* CHALLENGE A: Translate this sentence from the news report below on reopening lower Manhattan into Spanish: "A new ferry service will carry passengers across the East River from Brooklyn."
* CHALLENGE B: Reproduce the passage of the lower Manhattan news report below, from "The computerized Nasdaq" up to and including "of its systems.".

* DOCUMENT EXTRACT:
● ● ● ●

The New York Stock Exchange and the Mercantile Exchange, as well as City Hall and other government buildings and courthouses, are to reopen Monday, even as much of lower Manhattan remains inaccessible.

''We think we're ready for it,'' Mayor Rudolph Giuliani said Sunday. ''Some of it obviously ... is trial and error.'' Investors anxiously awaited the markets' reopening.

Five days after two hijacked commercial jetliners brought down the World Trade Center, parts of the island's southern tip are still without electricity or telephone service. Streets are crisscrossed with heavy utility cables and portable generators stand on sidewalks.

The Wall Street subway station is closed, and only subways on the east side of downtown Manhattan will run at all. A new ferry service will carry passengers across the East River from Brooklyn. Streets are closed to vehicles and some thoroughfares are blocked altogether.

Even so, Giuliani has made reopening the area - home to the city's financial and government sectors - a priority. The New York Stock Exchange had a successful test Saturday of its computer and communications systems.

The computerized Nasdaq Stock Market, which doesn't have a trading floor as the NYSE does on Wall Street, said it had also conducted a successful test of its systems.

''The life of the city goes on, and I encourage people to go about they're lives,'' said Giuliani. ''One of the best things they can do to show how strong they are, and to show how terrorists can't cower us, is to not be cowered.''

President Bush also weighed in, saying Sunday: ''When you get back to work, work hard like you always have. ... People will be amazed at how quickly we will rebuild New York.''

The NYSE was not physically damaged in the attack. But a telephone switching operation was knocked out, severing some of the communications systems used in trading. A number of investment firms suffered damage that forced them to relocate some of their operations and re-establish computer links.

● ● ● ●

* EXTRACTED MATERIAL:
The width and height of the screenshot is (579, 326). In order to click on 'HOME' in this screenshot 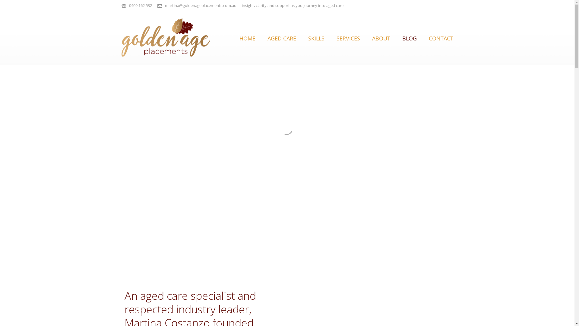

● ● ● ●

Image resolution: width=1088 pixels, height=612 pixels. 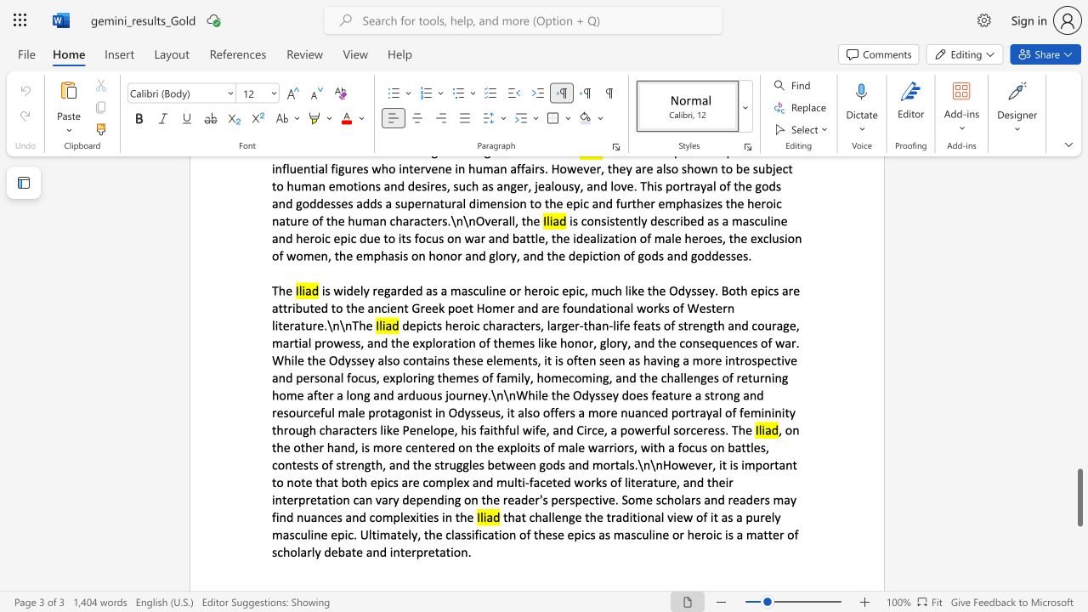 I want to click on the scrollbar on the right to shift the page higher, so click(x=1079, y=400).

● ● ● ●

* TASK RESPONSE A: Un nuevo servicio de ferry llevará pasajeros a través del East River desde Brooklyn.

* TASK RESPONSE B:
The computerized Nasdaq Stock Market, which doesn't have a trading floor as the NYSE does on Wall Street, said it had also conducted a successful test of its systems.